J'examine d'abord l'Art de la guerre, par lequel Charlemagne établit cette puissance que perdirent ses enfants.

Je trouve peu de nouveaux règlements, mais une grande fermeté à faire exécuter les anciens. Voici à peu près les lois en usage, que sa valeur fit servir à tant de succès, et que sa prudence perfectionna.

Des Ducs amovibles gouvernaient les Provinces, et levaient les troupes à peu près comme aujourd'hui les Beglierbeis des Turcs. Ces Ducs avaient été institués en Italie par Dioclétien. Les Comtes dont l'origine me paraît du temps de Théodose, commandaient sous les Ducs, et assemblaient les troupes, chacun dans son Canton.
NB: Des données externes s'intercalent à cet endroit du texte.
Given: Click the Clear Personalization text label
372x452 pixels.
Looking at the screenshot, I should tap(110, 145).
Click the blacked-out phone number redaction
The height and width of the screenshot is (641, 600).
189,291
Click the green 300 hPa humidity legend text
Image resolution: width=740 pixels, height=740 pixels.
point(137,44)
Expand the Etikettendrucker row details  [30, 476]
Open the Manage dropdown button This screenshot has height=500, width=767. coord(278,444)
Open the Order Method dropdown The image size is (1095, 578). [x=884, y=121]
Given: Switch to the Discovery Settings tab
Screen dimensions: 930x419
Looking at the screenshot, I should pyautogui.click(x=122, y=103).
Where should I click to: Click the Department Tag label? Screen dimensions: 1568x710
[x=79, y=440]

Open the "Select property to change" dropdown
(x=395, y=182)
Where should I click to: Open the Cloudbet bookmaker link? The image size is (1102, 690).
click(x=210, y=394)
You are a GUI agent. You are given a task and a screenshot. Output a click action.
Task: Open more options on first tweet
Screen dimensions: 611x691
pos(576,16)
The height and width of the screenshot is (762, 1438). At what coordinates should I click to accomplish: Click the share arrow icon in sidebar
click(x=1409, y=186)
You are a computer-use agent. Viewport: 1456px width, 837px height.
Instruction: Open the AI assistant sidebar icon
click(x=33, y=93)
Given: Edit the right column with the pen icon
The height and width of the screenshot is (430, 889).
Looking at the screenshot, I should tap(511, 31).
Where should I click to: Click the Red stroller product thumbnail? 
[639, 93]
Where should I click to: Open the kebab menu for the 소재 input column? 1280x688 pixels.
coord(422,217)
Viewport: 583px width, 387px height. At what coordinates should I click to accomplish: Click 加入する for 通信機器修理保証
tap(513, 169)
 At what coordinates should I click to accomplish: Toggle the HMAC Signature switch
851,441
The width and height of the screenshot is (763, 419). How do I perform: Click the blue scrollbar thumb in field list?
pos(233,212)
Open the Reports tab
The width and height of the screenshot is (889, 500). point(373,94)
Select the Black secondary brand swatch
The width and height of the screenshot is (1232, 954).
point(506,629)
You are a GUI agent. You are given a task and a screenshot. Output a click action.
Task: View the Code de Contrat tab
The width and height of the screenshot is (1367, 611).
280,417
Les Métairies, les Bourgs, les Villages fournissaient un nombre de soldats proportionné à leurs forces. Douze Métairies donnaient un cavalier armé d'un casque et d'une cuirasse, les autres soldats n'en portaient point, mais tous avaient le bouclier carré long, la hache d'armes, le javelot et l'épée. Ceux qui se servaient de flèches, étaient obligés d'en avoir au moins douze dans leur carquois. Leur habit me paraît ressembler à celui des troupes Prussiennes d'aujourd'hui. La Province qui fournissait la milice, lui distribuait du blé et les provisions nécessaires pour six mois, le Roi en fournissait pour le reste de la campagne. On faisait la revue au premier de Mars ou au premier de Mai. C'est d'ordinaire dans ces temps qu'on tenait les Parlements. Dans les sièges de Ville on employait le bélier, la baliste, la tortue, et la plupart des machines des Romains. Les Seigneurs nommés Barons, leudes richeomes, composaient avec leurs suivants le peu de cavalerie qu'on voyait alors dans les armées. Les Musulmans d'Afrique et d'Espagne avaient plus de cavaliers.

Charles avait des forces navales aux embouchures de toutes les grandes Rivières de son Empire; avant lui on ne les connaissait pas chez les Barbares, après lui on les ignora longtemps. Par ce moyen et par la police guerrière il arrêta ces inondations des peuples du Nord, il les contint dans leurs climats glacés, mais sous ses faibles descendants ils se répandirent dans l'Europe.

Les affaires générales se réglaient dans des assemblées, qui représentaient la Nation. Sous lui ses Parlements n'avaient d'autre volonté que celle d'un Maître qui savait commander et persuader.

Il fit fleurir le Commerce, parce qu'il était le Maître des Mers; ainsi les Marchands des Côtes de Toscane, et ceux de Marseille allaient trafiquer à Constantinople chez les Chrétiens et au Port d'Alexandrie chez les Musulmans, qui les recevaient, et dont ils tiraient les richesses de l'Asie.

Venise et Gênes, si puissantes depuis par le Négoce, n'attiraient pas encore à elles les richesses des Nations; mais Venise commençait à s'enrichir et à s'agrandir. Rome, Ravenne, Milan, Lyon, Arles, Tours, avaient beaucoup de Manufactures d'Étoffes de laine. On damasquinait le Fer à l'exemple de l'Asie. On fabriquait le Verre, mais les Étoffes de Soie n'étaient tissées dans aucune Ville de l'Empire d'Occident.

Les Vénitiens commençaient à les tirer de Constantinople, mais ce ne fut que près de quatre cents ans après Charlemagne que les Princes Normands établirent à Palerme une Manufacture de Soie. Le Linge était peu commun. Saint Boniface dans une Lettre à un Évêque d'Allemagne, lui mande qu'il lui envoie du drap à longs poils pour se laver les pieds. Probablement ce manque de linge était la cause de toutes ces maladies de la peau, connues sous le nom de lèpre, si générales alors; car les Hôpitaux nommés Léproseries étaient déjà très nombreux.

La Monnaie avait à peu près la même valeur que celle de l'Empire Romain depuis Constantin. Le Sou d'or était le solidum romanum. Ce sou d'or équivalait à quarante deniers d'argent. Ces deniers tantôt plus forts, tantôt plus faibles, pesaient l'un portant l'autre trente grains.

Le sou d'or vaudrait aujourd'hui 1740 environ quinze francs, le denier d'argent trente sous de compte.